TACO3 does not model the thermal conductivity degradation (TCD) with burnup explicitly but has adjustments to the methodology and increases in the LOCA fuel temperature inputs. These
adjustments were intended to compensate for the non-conservative thermal conductivity model in TACO3.
The continued use of this code was previously evaluated by AREVA in 2009 following the NRC issuance of Information Notice 2009-23. In 2009, it was concluded that sufficient conservatisms in both code predictions and LOCA methodology compensated for a lack of TCD models based, in part, on comparisons to an early version of the code GALILEO. However this conclusion has been invalidated based on recent GALILEO LOCA initialization studies.
Based on these new Large Break LOCA (LBLOCA) initializations, it is concluded that the LOCA EM that uses TACO3 must be modified by application of additional fuel temperature uncertainty to account for the effects of TCD based on COPERNIC2, a code that models TCD adequately.

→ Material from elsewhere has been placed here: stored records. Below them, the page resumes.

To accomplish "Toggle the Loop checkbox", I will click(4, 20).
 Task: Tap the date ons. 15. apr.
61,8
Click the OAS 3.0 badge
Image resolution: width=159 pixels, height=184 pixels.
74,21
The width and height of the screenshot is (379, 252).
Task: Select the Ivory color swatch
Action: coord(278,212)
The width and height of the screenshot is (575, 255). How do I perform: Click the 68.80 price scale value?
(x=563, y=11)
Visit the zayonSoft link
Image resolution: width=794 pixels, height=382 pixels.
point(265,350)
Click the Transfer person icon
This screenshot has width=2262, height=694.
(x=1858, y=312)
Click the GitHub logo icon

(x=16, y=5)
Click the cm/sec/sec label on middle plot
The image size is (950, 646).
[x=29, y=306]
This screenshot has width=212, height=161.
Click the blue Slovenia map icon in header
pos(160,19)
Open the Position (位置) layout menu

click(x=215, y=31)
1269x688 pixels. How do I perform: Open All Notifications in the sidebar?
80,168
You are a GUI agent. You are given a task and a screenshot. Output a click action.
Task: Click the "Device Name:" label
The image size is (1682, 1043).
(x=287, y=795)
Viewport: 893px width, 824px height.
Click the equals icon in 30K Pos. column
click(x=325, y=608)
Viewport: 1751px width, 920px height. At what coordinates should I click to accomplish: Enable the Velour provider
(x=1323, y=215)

An evaluation was performed by applying the EM change to a Lower-Loop LBLOCA model with an axial power shaped peaked at core elevation 2.506-feet (ft) with a middle-of-life (MOL) burnup condition. For the representative plant, the 95/95 volume-average fuel temperature from the limiting PCT case was increased by 230°F. The results of the evaluation show that the original limiting MOL case cladding temperatures at the core elevation of 2.506 ft were increased by 481°F for the ruptured node and 288°F for the unruptured node. The results of this evaluation can be generically applied to all B&W plants. These ruptured and unruptured node cladding temperature deltas were applied to the Arkansas Nuclear One, Unit 1 (ANO-1) full spectrum of MOL cases and led to an increase in limiting PCT of 388°F. An evaluation of the cladding temperatures at end-of-life (EOL) has confirmed that the MOL results were limiting. Also it is noted that the cladding temperatures at beginning-of-life (BOL) remain unaffected by TCD. This LBLOCA EM model change results in a significant increase to the
calculated PCT. When applying the estimated PCT increases with the revised EM approach, the limiting PCT was estimated to be 2396°F, which is in excess of 2200°F.
In order to reduce the PCT to less than 2200°F, AREVA recommended linear heat rate (LHR) limit reductions on October 21, 2014, and suggested that it was prudent to administratively implement any changes as a compensatory measure. The compensatory measures recommended a 2 kilowatt / foot reduction in the MOL LHRs. Imposition of the compensatory measures reduces the evaluated PCT to be equal to the PCT prior to the EM correction and thus less than 2200°F. As a precautionary measure pending the completed analysis, ANO-1 implemented the compensatory measures on October 20, 2014.
The local oxidation and whole core hydrogen also remain well within the 10 CFR 50.46 acceptance criteria for the LBLOCA scenarios. With the MOL LHR limit reduction, the core geometry remains amenable to cooling and acceptable long-term cooling is unaffected by these changes.
The impact of the EM correction and compensatory measure is summarized in Table 1 for LBLOCA and in Table 2 for Small Break LOCA (SBLOCA). The SBLOCA analyses are not sensitive to the initial fuel temperatures and thus the estimated impact on the SBLOCA peak cladding temperature is zero.
This deficiency will be corrected in a future LOCA analyses on an NRC agreed upon schedule.